Et bien bonne lecture a vous, pour l’instant je suis encore a lire le petit prince de Saint-Exupéry, eh oui je ne l’avais jamais encore lu mais j’aime bien.
L’échec militaire de Barkhane explique notre humiliante expulsion d’Afrique noire. Une fois de plus nous avons été en retard d’une guerre !
Si ce n’était que d’une guerre!…
Vous avez raison !
C’est surtout un échec politique du a l’incompétence du « gamin » qui « gouverne » ce pays, qui n’arrête pas de baisser sont pantalon ; en attendant nous continuons a soutenir le Franc CFA , chose auquel il faut mettre une fin définitive puisque les pays ouest Africains nous ont mis a la porte et ce sont tourner vers les russes et les Chinois.
on a connu ça aussi avec la guerre d’Algérie, les militaires et les politiques sont rarement d’accord, les-uns sont sur le terrain, les autres dans leur bureau et soumis au vent qui fera leur carrière, alors l’intérêt du pays n’est pas leur principale préoccupation et pour les militaires la solde en OPEX est une aubaine, sauf pour ceux qui y laissent leur vie évidemment.
De toutes les opex auxquelles j’ai participé je retiendrai les contacts humains ou l’homme se révèle dans sa force mais aussi ses faiblesses. Malheureusement le sentiment de trahison des politiques restera une tache indélébile sur ces pages magnifiques.

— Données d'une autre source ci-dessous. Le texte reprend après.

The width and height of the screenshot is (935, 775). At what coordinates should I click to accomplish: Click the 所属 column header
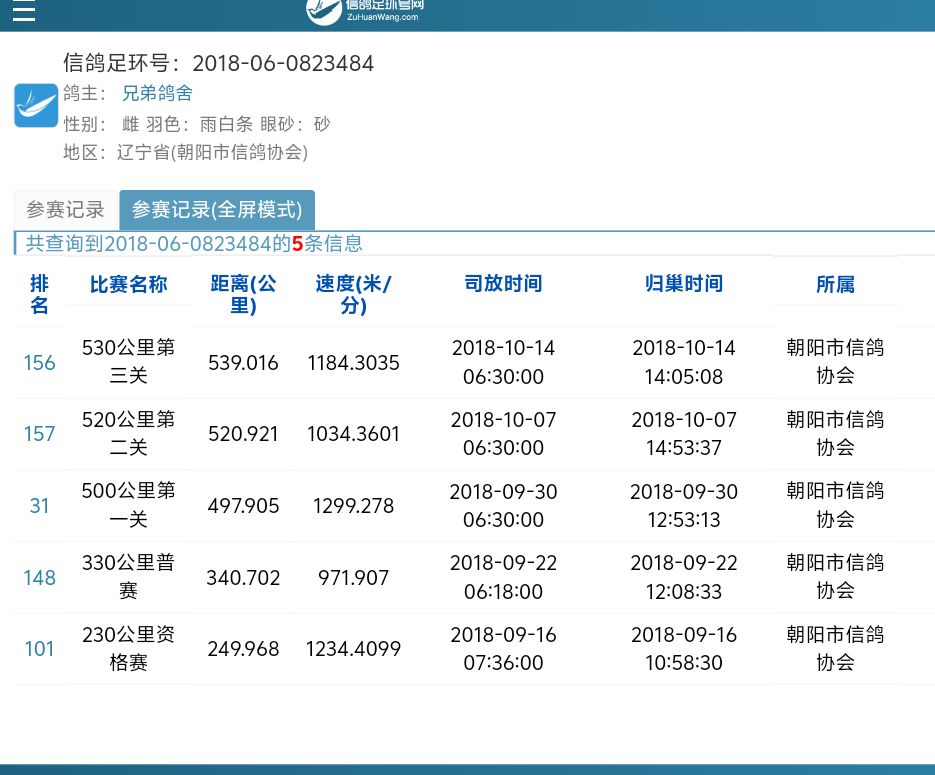tap(835, 284)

Alor la oui j’ai le même sentiment que vous.
Je vois d’ci le commandant Élie de St Marc dire « encore cette fois » Après l’Indochine,l’Algérie , le Mali ,les minables politiques font passer les militaires Français pour des traitres aux yeux de ceux qu’ils venaient protéger
Voilà l’aveu d’un terrible mal français. Un mal gigogne qui en abrite d’autres encore plus délétères . La diplomate aiguë et le mépris de l’intelligence des officiers supérieurs engagés sur le terrain . La guerre serait donc une chose trop sérieuse pour la laisser aux mains de ceux auxquels on demande de prendre tous les risques !? Sinistre influence de cette saleté de radical socialiste que fut Clémenceau… Quelle honte et quelle absurdité de s’en remettre aux jugements de cette » naive » sur diplômée..mais formée par qui et ayant quelles références intellectuelles et historiques …? Pas étonnant que nous nous soyons fait jeter de toute notre zone légitime d’influence .. Quelle bonne idée , surtout , d’avoir copié cette ineptie de l’armée américaine qui s’apparente au commissaire politique de l’armée soviétique ! Pour les résultats brillants que l’on a pu constater en Somalie , en Irak et en Afghanistan…!
Quelle misère de servir dans une telle armée dont les chefs ont t aussi accepté des budgets en peau de chagrin ….La France est morte , vive la grande Russie .
A préférer au bouquin de Edouard Philippe pour la fête des ères !
Je vous conseillerais plutôt : « Trump, Poutine et Yvan le Terrible » le dernier livre de Vladimir Fedorovski. Un régal.